Erwähnen wir noch die Experimente am Teilchenbeschleuniger Tevatron in Batavia bei Chicago. Auch dort entstanden bei der Kollision von Protonen und Antiprotonen mit einer Energie von 1,96 TeV (Teraelektronenvolt) kurzlebige neutrale B-Mesonen, bei deren Zerfall deutlich mehr Myonen als Antimyonen registriert wurden. Gemäß der Standardtheorie sollten aber gleich viele Teilchen wie Anti-Teilchen entstehen. Denn nach dem Standardmodell der Teilchenphysik müssten alle Leptonen auf gleiche Weise mit den vier Grundkräften (Gravitation, starke und schwache Wechselwirkung und elektromagnetische Kraft) interagieren. Ulrich Nierste vom Karlsruher Institut für Technologie kommentierte dieses Ergebnis mit den Worten: „Sollte die vorliegende Abweichung unabhängig bestätigt werden, wäre die Tür zu neuen Naturgesetzen aufgestoßen.“
Bislang scheint der „Schwarze Peter“ für die Zerfallsasymmetrie bei der schwachen Kernkraft zu liegen, die, so scheint es, Materie und Antimaterie unterschiedlich behandelt. Doch die Forscher denken weiter. Vielleicht ist nicht die schwache Kraft die Schuldige, sondern Materie und Antimaterie sind – abgesehen von Ladung und Spin – gar nicht identisch. Es könnte doch sein, dass ein Teilchen und dessen Antiteilchen unterschiedliche Massen haben, was zu den beobachteten Asymmetrien führen könnte. Im BASE-Experiment (Baryon Antibaryon Symmetry Experiment) am CERN haben Forscher das Verhältnis von Masse zu Ladung für Protonen und Antiprotonen überprüft. Die für diesen Test benötigten Teilchen wurden in einer sogenannten Penningfalle geparkt, wo ein starkes Magnetfeld die Teilchen auf eine kreisförmige Bahn zwingt. Wie viele Runden die Teilchen pro Zeiteinheit drehen, wird bestimmt vom Verhältnis Masse der Teilchen zu ihrer Ladung. Da es an der Ladung der Teilchen nichts zu rütteln gibt – sie ist bis auf das Vorzeichen immer gleich der Elementarladung –, sind Unterschiede in der Anzahl der Umläufe auf eine Massendifferenz von Proton und Antiproton zurückzuführen.

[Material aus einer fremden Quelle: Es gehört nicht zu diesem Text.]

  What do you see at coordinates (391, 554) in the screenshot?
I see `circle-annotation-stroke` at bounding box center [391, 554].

Antiproton in einer Penningfalle
Credit: Fabienne Marcastel, Georg Schneider BASE-Kollaboration
Wie die Forscher berichten, war das Masse-Ladungsverhältnis von Proton und Antiproton bis auf einen Bruchteil von 69 Billionstel gleich, sodass die Masse der beiden Teilchen bis auf neun Stellen hinter dem Komma identisch ist. Massenunterschiede der Teilchen dürften demnach nicht für die beobachten Symmetriebrüche in Frage kommen.
Gleichzeitig läuft am ALICE-Detektor (A Large Ion Collider Experiment) des LHC eine Untersuchung der Massen von Deuterium- und Antideuteriumkernen sowie von Helium3- und Anti-Helium3-Kernen. Die bei der Kollision von Bleikernen entstehenden Teilchen werden durch das Magnetfeld des Detektors abgelenkt und ihre Spuren vermessen. Aus der Flugbahn und der Flugzeit können die Forscher wieder das Masse-Ladungsverhältnis von Teilchen und Antiteilchen bestimmen. Auch bei diesem Experiment haben sich im Rahmen der Messunsicherheit keine Massenunterschiede erkennen lassen.

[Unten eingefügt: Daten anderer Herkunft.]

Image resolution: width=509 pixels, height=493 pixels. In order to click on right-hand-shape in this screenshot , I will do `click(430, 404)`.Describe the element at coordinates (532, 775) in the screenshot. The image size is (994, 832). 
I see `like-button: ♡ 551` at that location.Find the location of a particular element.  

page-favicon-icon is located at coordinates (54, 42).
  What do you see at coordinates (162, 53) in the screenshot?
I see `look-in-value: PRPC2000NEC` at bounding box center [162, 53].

Teilchenspuren einer Bleikern-Kollision am Detektor ALICE am LHC
(Credit: CERN)
Fasst man die Ergebnisse aller Untersuchungen zusammen, so bleibt als Fazit: Genaues weiß man nicht. Zwar erhärtet sich der Verdacht, dass eine Verletzung der CP-Symmetrie bei der schwachen Kernkraft für die unterschiedliche Behandlung beim Zerfall von Materie und Antimaterie verantwortlich zeichnet, doch was die Ungleichheit auslöst, ist nach wie vor rätselhaft. Dass zum Energiehaushalt des Universums Materie mit rund 30 Prozent beiträgt, wird von einem ganzen Katalog an gesammelten Daten und umfangreichen Messungen untermauert. Doch die „Wurzeln“ dieses Beitrags reichen zurück auf eine noch immer unerklärliche Asymmetrie in der Frühphase des Kosmos.